Agriculture
Pollination gets a push from La Crosse area groups during an event on French Island
The birds and the bees, and the flowers and the trees all are getting help from a regional collaboration involving the Rotary Club and other groups.
Members of several organizations gathered on the Mississippi River side of French Island on Thursday, to sign an agreement to work on fighting against the disappearance of pollinators, needed to sustain the food supply.
“It’s a number of organizations coming together to do their part to help pollinators,” said Chris Stein, one of the founders of the movement called “Operation Pollination.” “What these organizations will now do, is they will reach out to the members or the groups that they work with, and ask them to get involved, too, so everybody up and down the entire Mississippi River tries to do something for pollinators.”

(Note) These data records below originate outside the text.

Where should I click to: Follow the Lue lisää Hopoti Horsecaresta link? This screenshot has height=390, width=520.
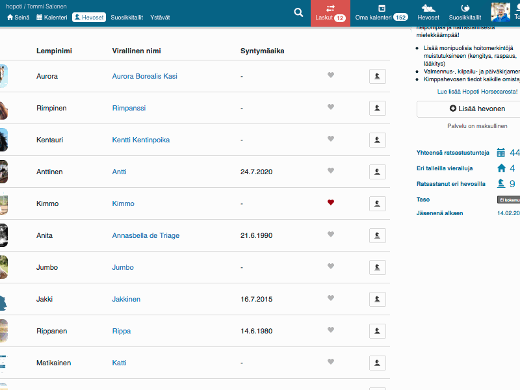477,92
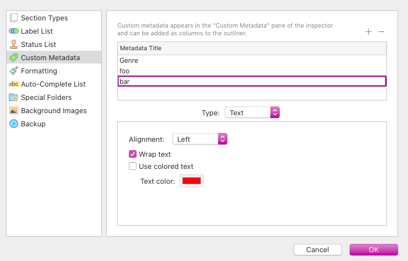Click the Section Types page icon
408x261 pixels.
[14, 18]
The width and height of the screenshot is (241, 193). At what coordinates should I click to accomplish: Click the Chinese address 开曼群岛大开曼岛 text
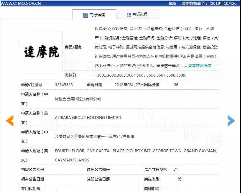click(95, 137)
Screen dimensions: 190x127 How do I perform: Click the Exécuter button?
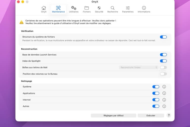coord(151,115)
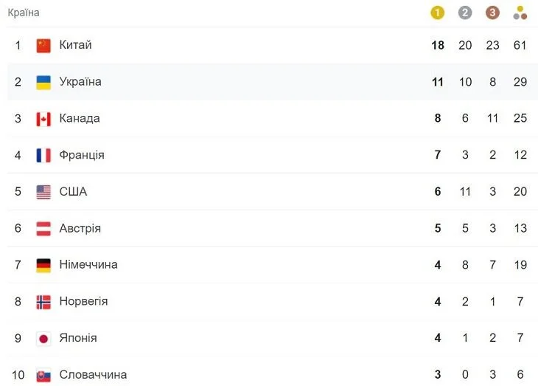Click the silver medal column icon

[465, 13]
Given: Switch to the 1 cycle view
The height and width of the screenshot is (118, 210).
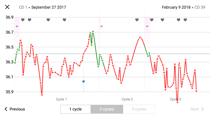Looking at the screenshot, I should [75, 109].
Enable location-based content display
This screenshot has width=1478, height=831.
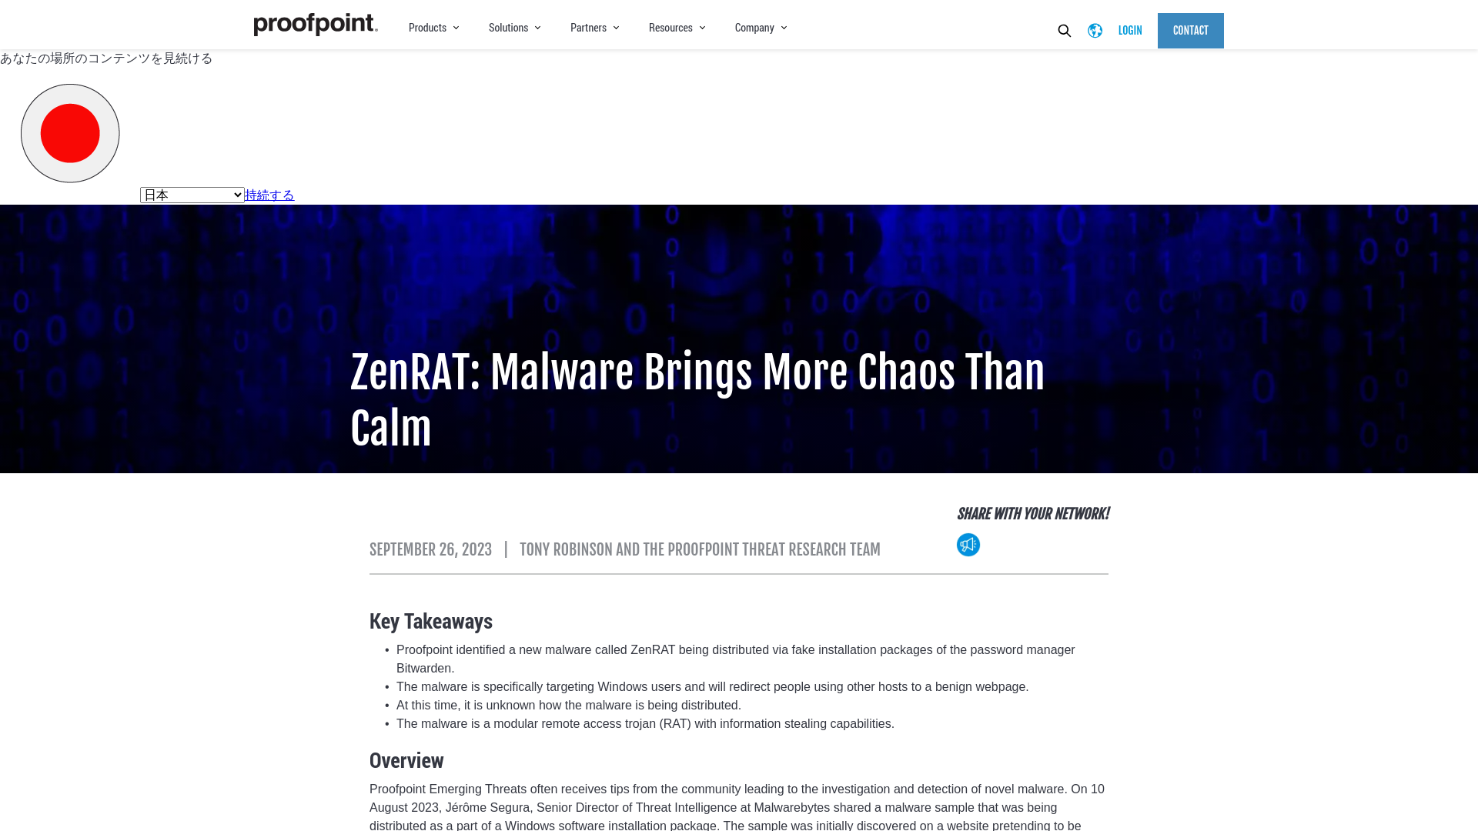click(269, 195)
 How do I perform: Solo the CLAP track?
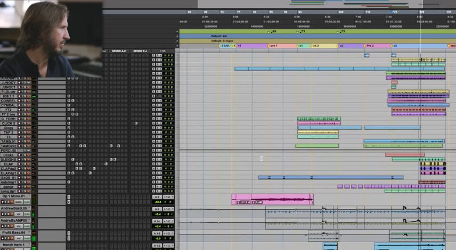(26, 164)
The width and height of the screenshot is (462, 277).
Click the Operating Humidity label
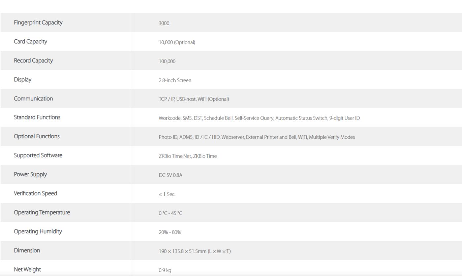click(x=38, y=232)
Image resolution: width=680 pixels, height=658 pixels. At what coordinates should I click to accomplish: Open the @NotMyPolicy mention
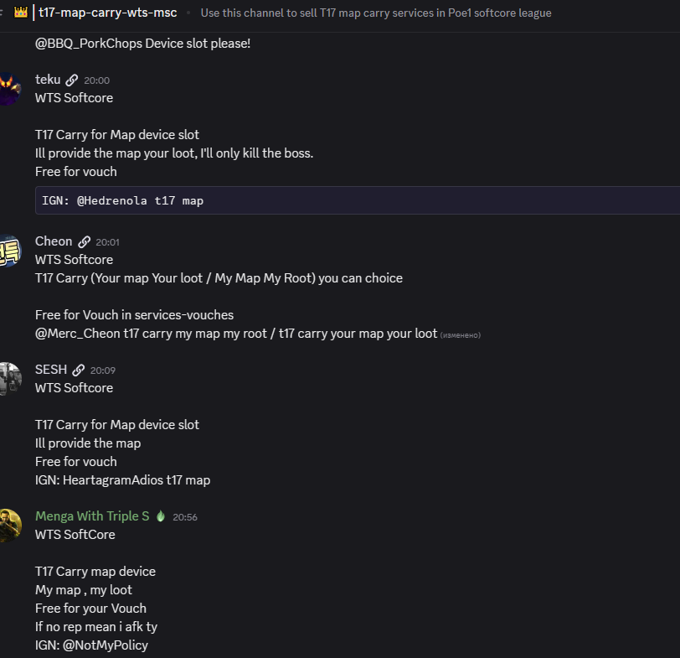pos(105,645)
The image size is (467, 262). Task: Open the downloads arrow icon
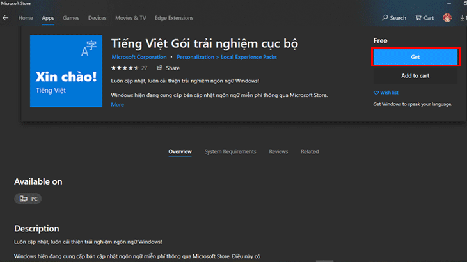(x=463, y=18)
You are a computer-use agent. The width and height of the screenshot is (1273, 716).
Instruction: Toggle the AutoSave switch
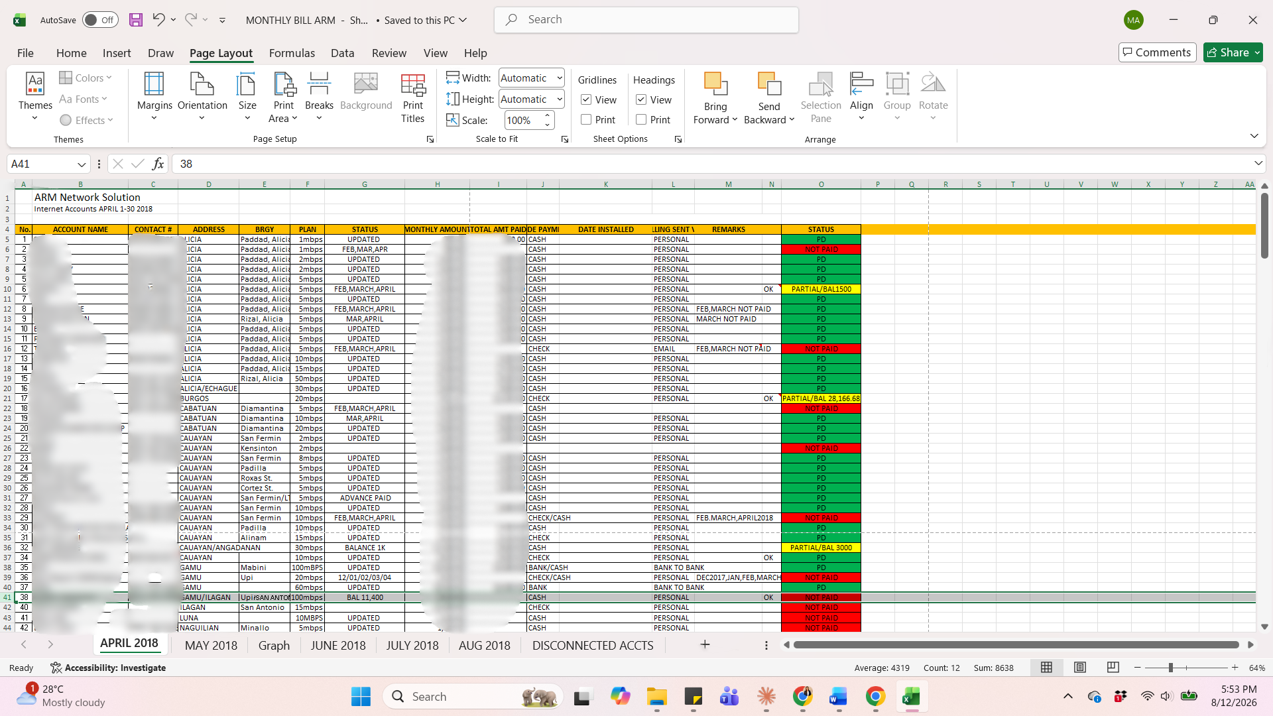coord(100,20)
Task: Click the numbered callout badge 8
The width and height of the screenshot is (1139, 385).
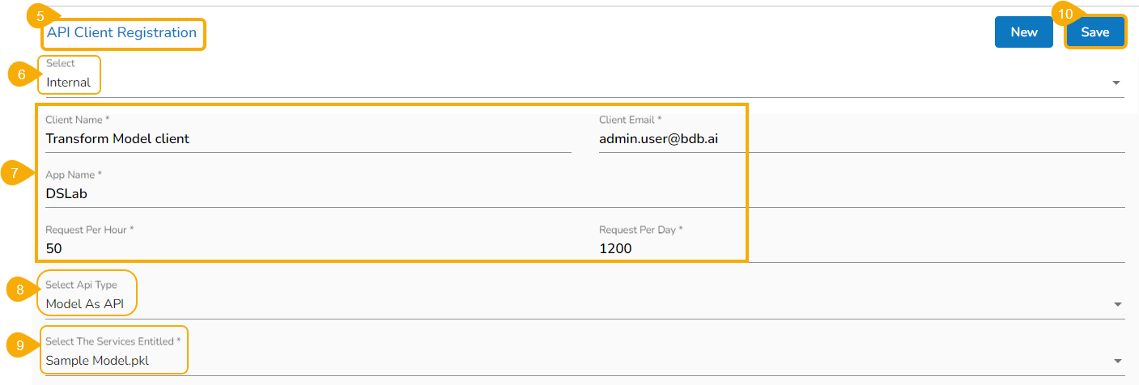Action: coord(20,290)
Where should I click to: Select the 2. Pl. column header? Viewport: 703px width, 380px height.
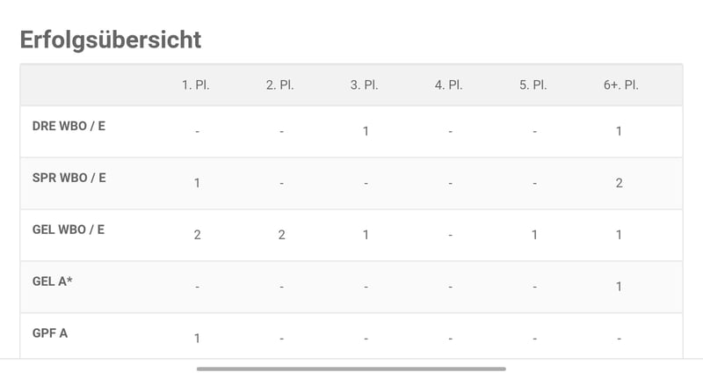(280, 84)
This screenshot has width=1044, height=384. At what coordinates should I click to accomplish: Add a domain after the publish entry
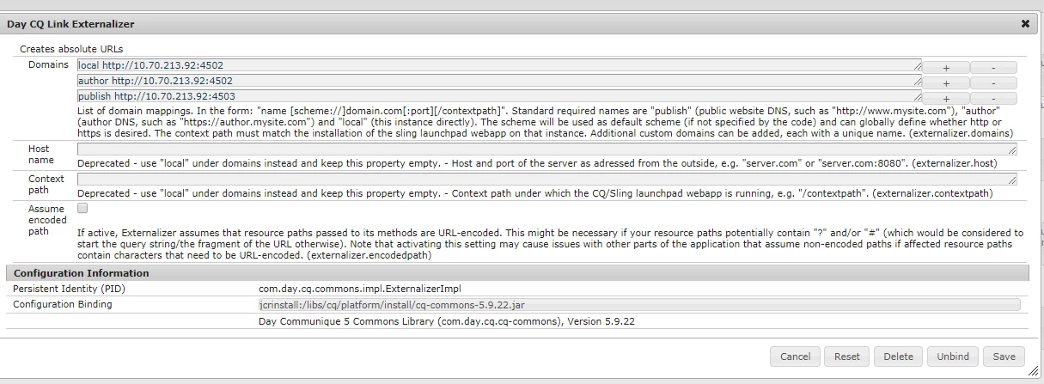click(945, 98)
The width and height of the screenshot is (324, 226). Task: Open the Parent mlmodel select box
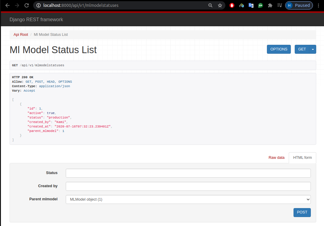tap(188, 199)
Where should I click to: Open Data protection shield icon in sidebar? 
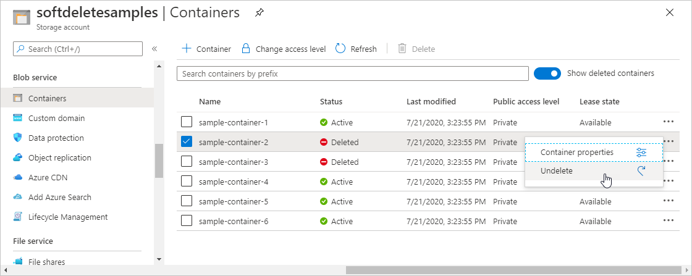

The campaign is concerned about shortages in pollinating plants, and animals such as butterflies and bees which do the pollinating. La Crosse Mayor Mitch Reynolds signed the agreement as well, saying pollination helps maintain water and soil quality.
The ceremony happened at the riverside home of Roz Schnick, who has developed gardens on her property to promote the growth of bees and other pollinators. Near her gardens, she keeps a building called “The Monarchy,” named in honor of Monarch butterflies.
“If we’re gonna survive as the human race, we have to start thinking about all these things that link everything together, and what links everything together is, if we don’t have food, how are we going to survive,” said Schnick.
Stein says over the past 50 years, 40 per cent of pollinators around the U.S. have disappeared.